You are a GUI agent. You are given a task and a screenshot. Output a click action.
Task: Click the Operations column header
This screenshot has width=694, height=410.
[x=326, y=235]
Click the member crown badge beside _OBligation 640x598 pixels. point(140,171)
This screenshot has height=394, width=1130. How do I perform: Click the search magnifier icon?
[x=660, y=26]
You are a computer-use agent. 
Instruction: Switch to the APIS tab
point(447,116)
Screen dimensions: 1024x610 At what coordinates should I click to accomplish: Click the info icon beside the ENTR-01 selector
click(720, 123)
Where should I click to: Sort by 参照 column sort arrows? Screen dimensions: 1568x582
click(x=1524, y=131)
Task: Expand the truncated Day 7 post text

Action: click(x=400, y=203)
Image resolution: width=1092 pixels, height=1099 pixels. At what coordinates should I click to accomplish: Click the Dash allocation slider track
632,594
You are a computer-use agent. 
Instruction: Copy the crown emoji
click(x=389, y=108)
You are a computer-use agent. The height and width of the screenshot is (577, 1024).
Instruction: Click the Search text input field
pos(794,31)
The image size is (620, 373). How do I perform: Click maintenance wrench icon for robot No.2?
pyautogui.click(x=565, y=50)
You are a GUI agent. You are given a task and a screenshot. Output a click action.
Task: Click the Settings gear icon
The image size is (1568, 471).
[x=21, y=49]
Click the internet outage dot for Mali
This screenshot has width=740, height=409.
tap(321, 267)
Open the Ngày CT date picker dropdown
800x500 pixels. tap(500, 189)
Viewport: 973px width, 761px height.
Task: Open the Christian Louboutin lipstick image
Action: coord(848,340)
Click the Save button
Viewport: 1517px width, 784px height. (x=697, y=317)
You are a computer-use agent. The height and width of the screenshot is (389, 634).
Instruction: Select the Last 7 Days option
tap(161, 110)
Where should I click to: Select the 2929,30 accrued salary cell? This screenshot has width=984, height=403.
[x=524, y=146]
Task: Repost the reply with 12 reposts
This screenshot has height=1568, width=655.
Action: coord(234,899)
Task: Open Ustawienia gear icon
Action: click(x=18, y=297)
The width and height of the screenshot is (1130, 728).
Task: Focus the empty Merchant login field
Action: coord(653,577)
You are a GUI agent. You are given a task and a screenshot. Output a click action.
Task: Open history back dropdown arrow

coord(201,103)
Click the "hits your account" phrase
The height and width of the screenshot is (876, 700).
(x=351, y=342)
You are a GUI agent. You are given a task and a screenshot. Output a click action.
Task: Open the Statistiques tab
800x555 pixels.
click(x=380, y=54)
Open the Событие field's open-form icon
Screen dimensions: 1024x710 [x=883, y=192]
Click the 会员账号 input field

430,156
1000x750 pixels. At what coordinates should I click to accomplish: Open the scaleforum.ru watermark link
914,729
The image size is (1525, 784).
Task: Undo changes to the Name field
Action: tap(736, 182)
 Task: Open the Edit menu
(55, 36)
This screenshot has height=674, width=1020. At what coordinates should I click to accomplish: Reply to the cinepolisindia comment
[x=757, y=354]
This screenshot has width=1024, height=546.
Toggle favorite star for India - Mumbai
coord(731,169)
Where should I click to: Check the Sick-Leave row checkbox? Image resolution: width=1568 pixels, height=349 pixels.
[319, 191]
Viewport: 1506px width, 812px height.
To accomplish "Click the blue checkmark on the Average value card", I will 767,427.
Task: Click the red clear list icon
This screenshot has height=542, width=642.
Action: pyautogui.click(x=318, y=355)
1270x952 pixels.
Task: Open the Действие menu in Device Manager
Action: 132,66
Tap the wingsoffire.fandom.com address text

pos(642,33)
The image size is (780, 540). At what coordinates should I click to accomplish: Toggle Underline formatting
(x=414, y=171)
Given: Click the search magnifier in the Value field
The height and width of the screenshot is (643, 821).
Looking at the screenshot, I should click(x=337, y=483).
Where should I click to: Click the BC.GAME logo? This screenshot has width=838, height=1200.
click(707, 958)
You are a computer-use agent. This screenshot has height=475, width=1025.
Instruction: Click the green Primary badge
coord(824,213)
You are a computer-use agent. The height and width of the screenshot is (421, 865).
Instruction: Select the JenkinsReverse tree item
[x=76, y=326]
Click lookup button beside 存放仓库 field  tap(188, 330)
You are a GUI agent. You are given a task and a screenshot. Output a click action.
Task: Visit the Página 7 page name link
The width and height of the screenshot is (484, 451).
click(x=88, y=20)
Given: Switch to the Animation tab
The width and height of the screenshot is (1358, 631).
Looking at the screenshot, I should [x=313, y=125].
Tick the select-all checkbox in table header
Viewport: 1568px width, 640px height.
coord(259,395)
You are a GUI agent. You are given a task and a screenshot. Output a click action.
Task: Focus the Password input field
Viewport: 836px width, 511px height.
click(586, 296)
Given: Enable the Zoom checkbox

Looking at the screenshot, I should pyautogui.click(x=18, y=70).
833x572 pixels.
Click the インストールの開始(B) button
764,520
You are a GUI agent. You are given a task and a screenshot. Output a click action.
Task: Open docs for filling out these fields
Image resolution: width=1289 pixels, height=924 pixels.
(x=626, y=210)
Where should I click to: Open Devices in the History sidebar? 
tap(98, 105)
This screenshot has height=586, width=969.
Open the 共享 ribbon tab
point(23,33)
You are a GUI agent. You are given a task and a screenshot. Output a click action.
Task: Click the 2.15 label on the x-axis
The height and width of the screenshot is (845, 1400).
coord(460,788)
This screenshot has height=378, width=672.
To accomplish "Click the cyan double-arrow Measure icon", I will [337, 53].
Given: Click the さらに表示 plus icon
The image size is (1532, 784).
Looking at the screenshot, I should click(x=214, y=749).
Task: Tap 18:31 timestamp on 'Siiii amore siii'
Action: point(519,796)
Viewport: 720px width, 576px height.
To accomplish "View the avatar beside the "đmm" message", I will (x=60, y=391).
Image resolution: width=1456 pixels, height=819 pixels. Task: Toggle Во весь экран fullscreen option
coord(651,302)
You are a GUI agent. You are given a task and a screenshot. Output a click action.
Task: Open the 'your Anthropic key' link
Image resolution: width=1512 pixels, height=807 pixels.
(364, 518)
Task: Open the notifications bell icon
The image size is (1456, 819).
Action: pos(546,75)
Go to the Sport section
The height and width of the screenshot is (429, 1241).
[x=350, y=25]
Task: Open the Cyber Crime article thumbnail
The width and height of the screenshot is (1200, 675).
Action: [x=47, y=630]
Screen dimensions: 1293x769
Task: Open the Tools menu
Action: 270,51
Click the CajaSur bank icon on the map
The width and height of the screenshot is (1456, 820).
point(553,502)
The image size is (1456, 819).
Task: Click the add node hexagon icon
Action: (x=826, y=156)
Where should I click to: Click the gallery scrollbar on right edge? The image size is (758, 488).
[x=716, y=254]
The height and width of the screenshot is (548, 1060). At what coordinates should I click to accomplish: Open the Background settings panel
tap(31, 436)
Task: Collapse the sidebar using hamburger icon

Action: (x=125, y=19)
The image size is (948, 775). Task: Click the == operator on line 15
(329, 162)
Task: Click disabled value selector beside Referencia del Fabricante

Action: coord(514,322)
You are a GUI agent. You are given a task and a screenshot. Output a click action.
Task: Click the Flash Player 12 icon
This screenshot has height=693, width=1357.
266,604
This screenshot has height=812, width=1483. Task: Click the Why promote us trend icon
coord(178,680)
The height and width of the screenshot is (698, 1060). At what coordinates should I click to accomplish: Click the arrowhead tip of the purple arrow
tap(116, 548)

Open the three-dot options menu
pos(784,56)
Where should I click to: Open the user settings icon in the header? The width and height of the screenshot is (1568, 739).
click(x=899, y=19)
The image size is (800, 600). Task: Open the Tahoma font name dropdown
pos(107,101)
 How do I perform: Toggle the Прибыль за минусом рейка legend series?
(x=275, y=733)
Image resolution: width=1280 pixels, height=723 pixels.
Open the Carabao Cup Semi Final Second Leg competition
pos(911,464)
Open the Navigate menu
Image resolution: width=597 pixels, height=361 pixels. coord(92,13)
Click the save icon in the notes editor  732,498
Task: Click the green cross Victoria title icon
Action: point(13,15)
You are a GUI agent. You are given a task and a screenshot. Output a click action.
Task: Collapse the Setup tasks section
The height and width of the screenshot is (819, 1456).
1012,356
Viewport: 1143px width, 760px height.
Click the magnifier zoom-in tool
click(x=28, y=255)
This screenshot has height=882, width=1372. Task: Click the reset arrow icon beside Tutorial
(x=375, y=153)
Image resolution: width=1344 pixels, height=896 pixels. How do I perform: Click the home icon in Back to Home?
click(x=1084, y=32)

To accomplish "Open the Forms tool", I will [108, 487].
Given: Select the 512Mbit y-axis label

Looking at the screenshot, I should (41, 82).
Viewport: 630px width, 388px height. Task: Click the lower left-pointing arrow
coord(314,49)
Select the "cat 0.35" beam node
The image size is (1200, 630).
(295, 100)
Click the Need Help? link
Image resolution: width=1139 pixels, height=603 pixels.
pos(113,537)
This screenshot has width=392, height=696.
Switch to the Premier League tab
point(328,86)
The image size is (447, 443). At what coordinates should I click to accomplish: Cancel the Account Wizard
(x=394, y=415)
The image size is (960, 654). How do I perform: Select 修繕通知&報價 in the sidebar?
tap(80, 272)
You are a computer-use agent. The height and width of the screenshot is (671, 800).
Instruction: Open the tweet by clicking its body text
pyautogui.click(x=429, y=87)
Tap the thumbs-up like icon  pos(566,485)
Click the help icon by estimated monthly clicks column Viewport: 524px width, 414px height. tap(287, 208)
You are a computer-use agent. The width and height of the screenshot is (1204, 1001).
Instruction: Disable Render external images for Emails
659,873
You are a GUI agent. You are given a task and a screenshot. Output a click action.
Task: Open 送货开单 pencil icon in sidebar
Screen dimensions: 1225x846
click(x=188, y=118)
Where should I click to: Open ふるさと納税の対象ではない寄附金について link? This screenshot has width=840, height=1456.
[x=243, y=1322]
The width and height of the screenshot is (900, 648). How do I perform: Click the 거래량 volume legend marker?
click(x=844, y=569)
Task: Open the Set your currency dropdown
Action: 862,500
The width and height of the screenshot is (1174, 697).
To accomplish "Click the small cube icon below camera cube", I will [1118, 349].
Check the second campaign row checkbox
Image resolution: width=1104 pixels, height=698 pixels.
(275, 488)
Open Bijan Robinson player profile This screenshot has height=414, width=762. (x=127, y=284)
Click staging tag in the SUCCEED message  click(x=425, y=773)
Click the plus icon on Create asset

= Job =
Please quote the lines from the start of the records through the line containing "Action: click(x=400, y=203)", both ends included, with nothing changed.

= Answer to this exercise =
You are a GUI agent. You are given a task and a screenshot. Output a click action.
Task: Click the Operations column header
This screenshot has width=694, height=410.
[x=326, y=235]
Click the member crown badge beside _OBligation 640x598 pixels. point(140,171)
This screenshot has height=394, width=1130. How do I perform: Click the search magnifier icon?
[x=660, y=26]
You are a computer-use agent. 
Instruction: Switch to the APIS tab
point(447,116)
Screen dimensions: 1024x610 At what coordinates should I click to accomplish: Click the info icon beside the ENTR-01 selector
click(720, 123)
Where should I click to: Sort by 参照 column sort arrows? Screen dimensions: 1568x582
click(x=1524, y=131)
Task: Expand the truncated Day 7 post text

Action: click(x=400, y=203)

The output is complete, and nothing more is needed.